§ RECORDED DATA
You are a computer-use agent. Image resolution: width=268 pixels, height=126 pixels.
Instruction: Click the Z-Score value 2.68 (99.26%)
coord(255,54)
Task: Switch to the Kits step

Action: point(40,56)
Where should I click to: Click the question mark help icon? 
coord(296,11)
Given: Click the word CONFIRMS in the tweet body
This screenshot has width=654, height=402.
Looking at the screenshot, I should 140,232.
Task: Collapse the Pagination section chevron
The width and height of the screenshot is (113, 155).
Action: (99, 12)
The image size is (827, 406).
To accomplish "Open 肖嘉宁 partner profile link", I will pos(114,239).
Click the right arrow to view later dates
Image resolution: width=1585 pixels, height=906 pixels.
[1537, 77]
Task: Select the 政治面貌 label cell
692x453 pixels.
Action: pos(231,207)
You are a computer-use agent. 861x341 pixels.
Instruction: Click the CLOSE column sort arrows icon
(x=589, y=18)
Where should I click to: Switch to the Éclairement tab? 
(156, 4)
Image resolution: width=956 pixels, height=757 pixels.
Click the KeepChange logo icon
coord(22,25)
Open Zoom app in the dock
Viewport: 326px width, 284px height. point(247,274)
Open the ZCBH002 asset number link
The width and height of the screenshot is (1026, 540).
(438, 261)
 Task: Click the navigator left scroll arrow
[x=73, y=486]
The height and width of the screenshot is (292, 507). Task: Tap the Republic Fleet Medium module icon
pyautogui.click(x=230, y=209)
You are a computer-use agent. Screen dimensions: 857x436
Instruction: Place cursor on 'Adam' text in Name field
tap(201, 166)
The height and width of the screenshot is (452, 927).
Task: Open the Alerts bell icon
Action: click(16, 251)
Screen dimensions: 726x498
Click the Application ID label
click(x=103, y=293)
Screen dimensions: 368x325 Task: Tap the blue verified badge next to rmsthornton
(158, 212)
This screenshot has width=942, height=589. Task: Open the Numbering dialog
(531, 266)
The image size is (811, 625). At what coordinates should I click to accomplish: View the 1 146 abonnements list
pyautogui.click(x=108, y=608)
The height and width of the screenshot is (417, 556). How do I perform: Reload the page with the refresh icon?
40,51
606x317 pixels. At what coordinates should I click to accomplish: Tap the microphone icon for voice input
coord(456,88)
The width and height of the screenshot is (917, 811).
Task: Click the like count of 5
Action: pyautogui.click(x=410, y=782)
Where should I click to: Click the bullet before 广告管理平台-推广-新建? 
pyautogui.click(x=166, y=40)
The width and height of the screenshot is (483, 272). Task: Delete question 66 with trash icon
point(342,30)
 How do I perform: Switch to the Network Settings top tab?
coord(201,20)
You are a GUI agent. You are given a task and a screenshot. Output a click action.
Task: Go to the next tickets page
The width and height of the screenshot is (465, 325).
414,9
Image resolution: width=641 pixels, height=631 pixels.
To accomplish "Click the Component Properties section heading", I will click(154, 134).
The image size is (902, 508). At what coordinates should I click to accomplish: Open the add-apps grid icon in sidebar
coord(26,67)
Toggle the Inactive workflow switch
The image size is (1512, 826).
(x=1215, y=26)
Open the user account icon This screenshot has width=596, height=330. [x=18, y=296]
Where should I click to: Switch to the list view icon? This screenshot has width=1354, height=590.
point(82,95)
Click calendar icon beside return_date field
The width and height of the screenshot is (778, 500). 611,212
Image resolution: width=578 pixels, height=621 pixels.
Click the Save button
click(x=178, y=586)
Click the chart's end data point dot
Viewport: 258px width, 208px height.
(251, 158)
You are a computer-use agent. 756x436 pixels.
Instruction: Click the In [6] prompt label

§ WORK TASK
Nothing in the records should differ from the original when you retype them.

§ SOLUTION TO THE EXERCISE
You are a computer-use agent. Image resolution: width=268 pixels, height=126 pixels.
Instruction: Click the Z-Score value 2.68 (99.26%)
coord(255,54)
Task: Switch to the Kits step

Action: point(40,56)
Where should I click to: Click the question mark help icon? 
coord(296,11)
Given: Click the word CONFIRMS in the tweet body
This screenshot has width=654, height=402.
Looking at the screenshot, I should 140,232.
Task: Collapse the Pagination section chevron
The width and height of the screenshot is (113, 155).
Action: (99, 12)
The image size is (827, 406).
To accomplish "Open 肖嘉宁 partner profile link", I will pos(114,239).
Click the right arrow to view later dates
Image resolution: width=1585 pixels, height=906 pixels.
[1537, 77]
Task: Select the 政治面貌 label cell
692x453 pixels.
Action: pos(231,207)
You are a computer-use agent. 861x341 pixels.
Instruction: Click the CLOSE column sort arrows icon
(x=589, y=18)
Where should I click to: Switch to the Éclairement tab? 
(156, 4)
Image resolution: width=956 pixels, height=757 pixels.
Click the KeepChange logo icon
coord(22,25)
Open Zoom app in the dock
Viewport: 326px width, 284px height. point(247,274)
Open the ZCBH002 asset number link
The width and height of the screenshot is (1026, 540).
(438, 261)
 Task: Click the navigator left scroll arrow
[x=73, y=486]
The height and width of the screenshot is (292, 507). Task: Tap the Republic Fleet Medium module icon
pyautogui.click(x=230, y=209)
You are a computer-use agent. Screen dimensions: 857x436
Instruction: Place cursor on 'Adam' text in Name field
tap(201, 166)
The height and width of the screenshot is (452, 927).
Task: Open the Alerts bell icon
Action: click(16, 251)
Screen dimensions: 726x498
Click the Application ID label
click(x=103, y=293)
Screen dimensions: 368x325 Task: Tap the blue verified badge next to rmsthornton
(158, 212)
This screenshot has width=942, height=589. Task: Open the Numbering dialog
(531, 266)
The image size is (811, 625). At what coordinates should I click to accomplish: View the 1 146 abonnements list
pyautogui.click(x=108, y=608)
The height and width of the screenshot is (417, 556). How do I perform: Reload the page with the refresh icon?
40,51
606x317 pixels. At what coordinates should I click to accomplish: Tap the microphone icon for voice input
coord(456,88)
The width and height of the screenshot is (917, 811).
Task: Click the like count of 5
Action: pyautogui.click(x=410, y=782)
Where should I click to: Click the bullet before 广告管理平台-推广-新建? 
pyautogui.click(x=166, y=40)
The width and height of the screenshot is (483, 272). Task: Delete question 66 with trash icon
point(342,30)
 How do I perform: Switch to the Network Settings top tab?
coord(201,20)
You are a GUI agent. You are given a task and a screenshot. Output a click action.
Task: Go to the next tickets page
The width and height of the screenshot is (465, 325).
414,9
Image resolution: width=641 pixels, height=631 pixels.
To accomplish "Click the Component Properties section heading", I will click(154, 134).
The image size is (902, 508). At what coordinates should I click to accomplish: Open the add-apps grid icon in sidebar
coord(26,67)
Toggle the Inactive workflow switch
The image size is (1512, 826).
(x=1215, y=26)
Open the user account icon This screenshot has width=596, height=330. [x=18, y=296]
Where should I click to: Switch to the list view icon? This screenshot has width=1354, height=590.
point(82,95)
Click calendar icon beside return_date field
The width and height of the screenshot is (778, 500). 611,212
Image resolution: width=578 pixels, height=621 pixels.
Click the Save button
click(x=178, y=586)
Click the chart's end data point dot
Viewport: 258px width, 208px height.
(251, 158)
You are a computer-use agent. 756x436 pixels.
Instruction: Click the In [6] prompt label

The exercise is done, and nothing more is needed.